FIFO of different structures has different functions:
Single clock FIFO:
On-chip data exchange frequently employs a single-clock FIFO. For example, under FPGA control, a series of sensor data read from an external sensor is first stored into the FIFO, and then the data is sent out sequentially at the UART serial port's data transmission rate. Because the sensor's single reading data can be very fast, collecting the data is not always essential. For instance, if a sensor uses the SPI interface protocol, the FPGA reads 20 data from the sensor at a 2M SPI data rate, then 9600 data from the sensor. The serial port is used to send the baud rate. Every second, this procedure is carried out. Because the data rate of 2M is substantially higher than the serial port's baud rate of 9600, the data collected from the sensor must first be buffered with FIFO before being sent out slowly at the serial port's data rate. Because the reading of sensor data and the transmission of serial data can both be synchronized with the same clock, this function can be implemented using a single-clock structured FIFO.
Dual clock FIFO:
The transmission and receiving of asynchronous data is a common application of dual-clock FIFO.
The term "asynchronous data" refers to data that is synchronized with distinct clock domains at both the sending and receiving ends. The dual-clock FIFO's separate read and write clock structures can synchronize data from different clock domains to the required clock domain system. The data gathered by the camera, for example, can be shown on the monitor through VGA in a video image acquisition system. The data input by the camera differs in length and speed from the data output to the VGA display. A dual-clock FIFO is employed in this scenario.

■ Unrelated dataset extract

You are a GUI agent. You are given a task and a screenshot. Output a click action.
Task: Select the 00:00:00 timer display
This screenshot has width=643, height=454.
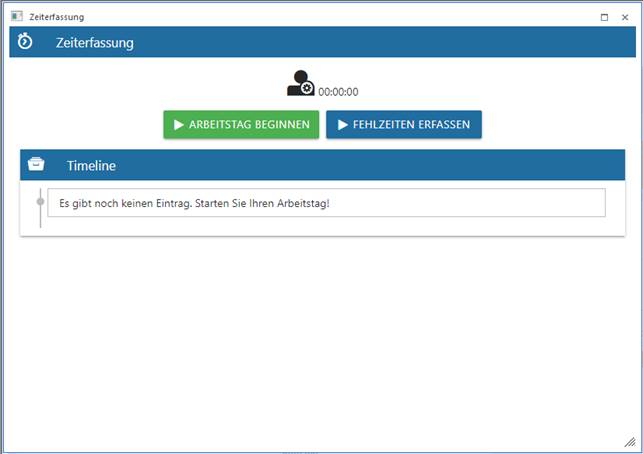338,92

In Altera FPGA, there are three basic techniques to create user function design utilizing FIFO. The first option is for users to create their own FIFO logic based on their requirements. This method can be used to construct FIFO functions when users have specific requirements, but it requires users to have strong RTL design skills. The second option is to employ a third-party IP core that is open source. This IP core is delivered as source code and may be readily integrated into the user's system. When a user has specific needs for the FIFO function, the source code might be used. Make changes to meet your system's requirements. The third option is to take advantage of the Quartus II software's free FIFO IP core. The Quartus II software, in this method, provides users with a user-friendly graphical interface through which they may define numerous FIFO parameters and topologies, as well as the created FIFO IP. The core may also perform structural optimization for various Altera device series.